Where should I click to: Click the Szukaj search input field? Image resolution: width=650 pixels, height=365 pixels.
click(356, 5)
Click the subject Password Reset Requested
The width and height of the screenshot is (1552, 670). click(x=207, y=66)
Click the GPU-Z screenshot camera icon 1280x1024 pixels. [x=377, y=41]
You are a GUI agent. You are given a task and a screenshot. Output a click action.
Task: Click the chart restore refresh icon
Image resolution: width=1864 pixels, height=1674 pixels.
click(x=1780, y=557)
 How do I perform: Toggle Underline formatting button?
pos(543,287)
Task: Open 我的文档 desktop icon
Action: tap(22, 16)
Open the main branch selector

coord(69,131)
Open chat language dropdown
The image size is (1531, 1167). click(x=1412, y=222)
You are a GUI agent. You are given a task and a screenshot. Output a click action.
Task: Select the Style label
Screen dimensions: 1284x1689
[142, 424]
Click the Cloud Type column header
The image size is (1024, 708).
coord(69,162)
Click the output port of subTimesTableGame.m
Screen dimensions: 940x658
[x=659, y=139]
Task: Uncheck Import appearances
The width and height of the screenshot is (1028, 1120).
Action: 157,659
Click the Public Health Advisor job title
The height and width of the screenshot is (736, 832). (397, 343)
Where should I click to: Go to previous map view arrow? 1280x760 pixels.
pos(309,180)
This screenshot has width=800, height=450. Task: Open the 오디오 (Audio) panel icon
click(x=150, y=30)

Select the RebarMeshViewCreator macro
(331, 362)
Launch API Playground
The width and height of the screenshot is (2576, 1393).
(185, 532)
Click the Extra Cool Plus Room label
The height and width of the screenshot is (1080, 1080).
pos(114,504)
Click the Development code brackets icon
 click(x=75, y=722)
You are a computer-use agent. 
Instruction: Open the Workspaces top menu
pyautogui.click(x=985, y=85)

──────────────────────────────

**YOUR TASK**: Give again, unchanged, the lines running from the top of the material above through the line that has "Click the GPU-Z", and nothing more.

**TASK SOLUTION**:
Where should I click to: Click the Szukaj search input field? Image resolution: width=650 pixels, height=365 pixels.
click(356, 5)
Click the subject Password Reset Requested
The width and height of the screenshot is (1552, 670). click(x=207, y=66)
Click the GPU-Z screenshot camera icon 1280x1024 pixels. [x=377, y=41]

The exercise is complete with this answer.